In some areas there has been a ‘blitz’ on elective surgery, including cataract procedures, with funding packages being offered by national and state governments, and this has led to good progress in many areas. But the reduction in referrals compared with before the pandemic is a concerning issue.
There is a potentially large number of patients who have either not yet contacted a doctor about their symptoms, or not yet been referred to a specialist during the Covid-19 outbreak. In some areas, hospitals have also been asked to reassess their referral lists and GPs have been asked to re-refer patients as elective surgery restarted, meaning patients may have come off or been moved further down the list.
Catching up on waiting lists doesn’t necessarily mean all those with cataracts are being treated. Some people take the view that, during the pandemic, many people have realised that can manage without surgery and therefore the ‘hidden backlog’ may never appear. But a more likely scenario is that people are suffering in silence and have put off reporting their symptoms or seeking care in fear of contracting Covid-19 or to avoid putting unnecessary pressure on the health system. Once people start to feel safe attending health settings again, demand could increase substantially.
Access is not equal
Globally, the prevalence of vision impairments in low- and middle-income regions is estimated to be four times higher than in high-income regions. And access to healthcare can also depend on a patient’s geographical location or economic status.
It appears that since the start of the pandemic, a large number of people in countries such as Australia have opted out of private health care because they can no longer afford it. Data from the Australian Prudential Regulation Authority shows that more than 10,000 people cancelled their policies in the first quarter of 2020 alone and basic hospital cover was at its lowest level in more than a decade.
A recent study that was published in the NZ Medical Journal, for example, found that the percentage of referrals that were declined varied greatly by District Health Board, ranging from referring just over 50% that applied in one area, to 93% in another DHB. The survey covered all patients referred for cataract surgery between 2014 and 2019.
This was because each DHB sets a different threshold for surgery and has different resources, meaning people living in central Auckland could get cataract surgery more easily than those in Counties Manukau, for example. In general, people in cities were more likely to be referred than those in rural or remote areas.
In remote communities and among minority groups, access and take-up of treatment is also lower. The Roadmap to Close the Gap for Vision, was launched in 2012 following the National Indigenous Eye Health Survey results that showed Aboriginal and Torres Strait Island adults were six times more likely to experience blindness than other Australians.
In over 90% of cases, the vision loss was unnecessary, preventable or treatable, but more than a third had never had an eye exam. Indigenous patients also face longer waits for the initial outpatient appointment.
Improving access to treatment
Both increasing capacity overall and improving access to these services are important. In other countries, such as the UK, mobile and modular facilities are being used to achieve both. While outsourcing to the private sector is an option, bringing a dedicated ophthalmic theatre onto the hospital site means greater control and increased flexibility.

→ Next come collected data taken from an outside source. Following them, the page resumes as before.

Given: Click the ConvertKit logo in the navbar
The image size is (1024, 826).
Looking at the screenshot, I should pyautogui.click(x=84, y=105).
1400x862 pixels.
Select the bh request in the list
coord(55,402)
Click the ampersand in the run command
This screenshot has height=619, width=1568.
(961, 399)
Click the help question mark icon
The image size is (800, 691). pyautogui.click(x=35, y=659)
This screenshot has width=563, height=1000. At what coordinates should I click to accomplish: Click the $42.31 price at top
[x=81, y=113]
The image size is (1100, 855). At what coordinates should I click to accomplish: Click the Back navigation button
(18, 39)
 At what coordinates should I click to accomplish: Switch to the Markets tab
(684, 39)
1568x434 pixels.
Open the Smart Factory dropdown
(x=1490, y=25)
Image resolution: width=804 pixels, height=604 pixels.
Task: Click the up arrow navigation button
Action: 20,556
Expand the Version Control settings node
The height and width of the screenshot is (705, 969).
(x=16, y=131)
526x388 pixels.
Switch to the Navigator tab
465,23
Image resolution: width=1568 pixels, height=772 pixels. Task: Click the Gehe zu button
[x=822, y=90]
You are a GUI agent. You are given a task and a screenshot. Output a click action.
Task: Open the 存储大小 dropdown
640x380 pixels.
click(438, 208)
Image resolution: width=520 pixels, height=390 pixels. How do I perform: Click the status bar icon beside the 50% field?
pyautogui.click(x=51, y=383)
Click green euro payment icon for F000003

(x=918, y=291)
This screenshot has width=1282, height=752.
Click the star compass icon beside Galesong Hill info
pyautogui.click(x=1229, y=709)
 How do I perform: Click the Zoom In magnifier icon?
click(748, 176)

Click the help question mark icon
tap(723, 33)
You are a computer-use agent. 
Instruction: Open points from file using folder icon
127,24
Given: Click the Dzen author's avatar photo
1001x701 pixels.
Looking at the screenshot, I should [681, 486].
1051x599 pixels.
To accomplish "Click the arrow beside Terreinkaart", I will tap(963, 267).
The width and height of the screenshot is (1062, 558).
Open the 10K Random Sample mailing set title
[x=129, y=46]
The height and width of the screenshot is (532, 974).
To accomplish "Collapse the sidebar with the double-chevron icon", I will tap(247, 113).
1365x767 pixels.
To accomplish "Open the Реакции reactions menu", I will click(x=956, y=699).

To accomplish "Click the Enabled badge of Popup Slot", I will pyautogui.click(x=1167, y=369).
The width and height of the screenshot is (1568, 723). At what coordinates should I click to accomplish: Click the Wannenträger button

It can allow a hospital to substantially scale up activity in terms of cataract surgery, even while continuing to treat Covid-19 patients within the hospital. The number of patients requiring cataract procedures is going to continue to increase as the older population gets larger so additional capacity will be needed, not just to tackle a temporary build up, but on a more ongoing basis.
Mobile operating theatres can also be used to provide greater access for patients in rural and remote areas, or to ‘blitz’ areas with lower demand, as they can be easily moved between locations and can be set up quickly in a new location.